The objective of this task is to predict the next day's closing price of a selected stock
using historical price data fetched from Yahoo Finance.

Stock chosen: **Apple (AAPL)**

Skills Covered:
- Time-series data loading
- Data preprocessing
- Regression modeling (Linear Regression, Random Forest)
- Prediction and visualization


In [None]:
import pandas as pd
import numpy as np
import yfinance as yf
import matplotlib.pyplot as plt
import seaborn as sns

from sklearn.model_selection import train_test_split
from sklearn.metrics import mean_squared_error, r2_score
from sklearn.linear_model import LinearRegression
from sklearn.ensemble import RandomForestRegressor

sns.set(style="whitegrid")


stock = "AAPL"  # Apple stock

data = yf.download(stock, start="2015-01-01", end="2024-12-31")
data.head()


data["Next_Close"] = data["Close"].shift(-1)
data.dropna(inplace=True)


features = data[["Open", "High", "Low", "Close", "Volume"]]
labels = data["Next_Close"]


X_train, X_test, y_train, y_test = train_test_split(
    features, labels, test_size=0.2, shuffle=False
)


LinearRegression

In [None]:
lr = LinearRegression()
lr.fit(X_train, y_train)

lr_pred = lr.predict(X_test)


RandomForestRegressor

In [None]:
rf = RandomForestRegressor(n_estimators=200, random_state=42)
rf.fit(X_train, y_train)

rf_pred = rf.predict(X_test)


Plot Actual vs Predicted Closing Prices
Linear Regression Plot

In [None]:
def evaluate_model(y_test, y_pred, model_name):
    print(f"\nModel: {model_name}")
    print("MSE:", mean_squared_error(y_test, y_pred))
    print("R²:", r2_score(y_test, y_pred))
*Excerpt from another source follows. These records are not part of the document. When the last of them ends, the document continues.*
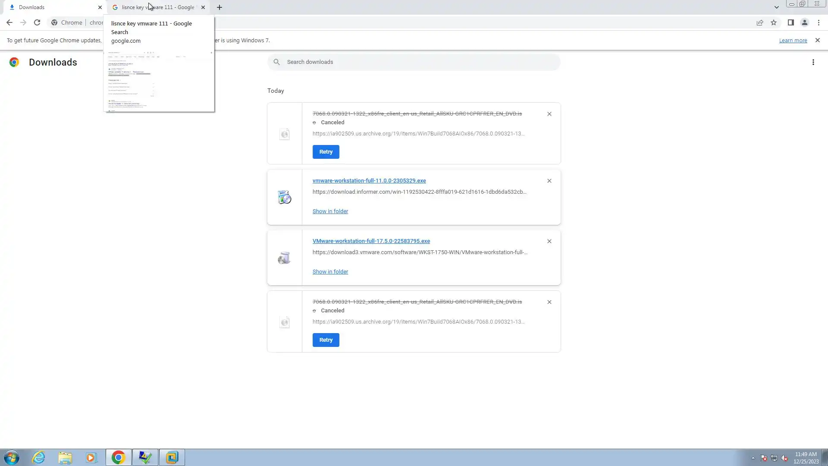This screenshot has width=828, height=466.
Task: Click the Search downloads field
Action: [x=414, y=62]
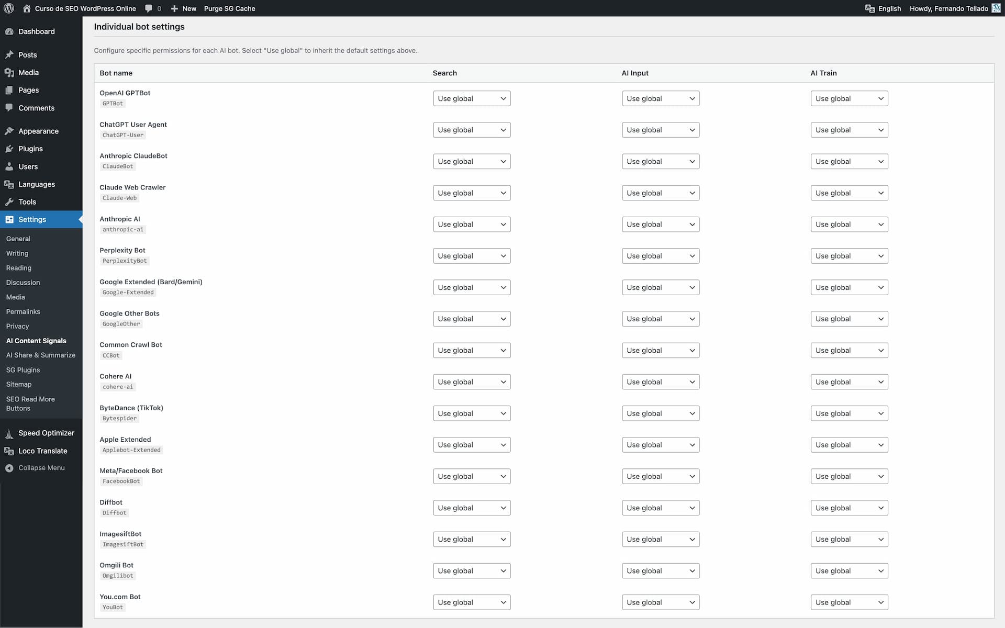Image resolution: width=1005 pixels, height=628 pixels.
Task: Open AI Input dropdown for Perplexity Bot
Action: click(x=660, y=255)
evaluate_model(y_test, lr_pred, "Linear Regression")
evaluate_model(y_test, rf_pred, "Random Forest")


Random Forest Plot

In [None]:

plt.figure(figsize=(12,6))
plt.plot(y_test.values, label="Actual Closing Price")
plt.plot(rf_pred, label="Predicted (Random Forest)")
plt.title("Actual vs Predicted Closing Prices — Random Forest")
plt.legend()
plt.show()

Linear Regression

In [None]:
plt.figure(figsize=(12,6))
plt.plot(y_test.values, label="Actual Closing Price")
plt.plot(lr_pred, label="Predicted (Linear Regression)")
plt.title("Actual vs Predicted Closing Prices — Linear Regression")
plt.legend()
plt.show()


9. Final Insights
### Insights

- Random Forest performs better than Linear Regression due to its ability
  to capture non-linear relationships in stock movement.
- Linear Regression underfits the data slightly but still provides smooth predictions.
- Next-day prediction tends to follow the general trend but may miss sudden price jumps.
- Volume and High/Low significantly affect next-day close prediction.